● **Task instructions**:
In full and unchanged, output the entries that follow.

Listed records: Begin

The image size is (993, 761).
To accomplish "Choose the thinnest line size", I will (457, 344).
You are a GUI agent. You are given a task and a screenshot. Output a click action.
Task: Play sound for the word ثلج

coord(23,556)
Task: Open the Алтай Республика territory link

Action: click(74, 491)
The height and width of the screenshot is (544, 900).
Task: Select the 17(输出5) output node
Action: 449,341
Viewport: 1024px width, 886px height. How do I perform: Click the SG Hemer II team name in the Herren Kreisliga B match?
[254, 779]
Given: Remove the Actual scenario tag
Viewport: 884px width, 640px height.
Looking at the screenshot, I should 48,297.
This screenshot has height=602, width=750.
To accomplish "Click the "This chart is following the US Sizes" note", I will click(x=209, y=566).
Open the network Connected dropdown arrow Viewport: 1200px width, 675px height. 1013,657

Listed records: End

● **Your response**:
The image size is (993, 761).
To accomplish "Choose the thinnest line size", I will (457, 344).
You are a GUI agent. You are given a task and a screenshot. Output a click action.
Task: Play sound for the word ثلج

coord(23,556)
Task: Open the Алтай Республика territory link

Action: click(74, 491)
The height and width of the screenshot is (544, 900).
Task: Select the 17(输出5) output node
Action: 449,341
Viewport: 1024px width, 886px height. How do I perform: Click the SG Hemer II team name in the Herren Kreisliga B match?
[254, 779]
Given: Remove the Actual scenario tag
Viewport: 884px width, 640px height.
Looking at the screenshot, I should 48,297.
This screenshot has height=602, width=750.
To accomplish "Click the "This chart is following the US Sizes" note", I will click(x=209, y=566).
Open the network Connected dropdown arrow Viewport: 1200px width, 675px height. 1013,657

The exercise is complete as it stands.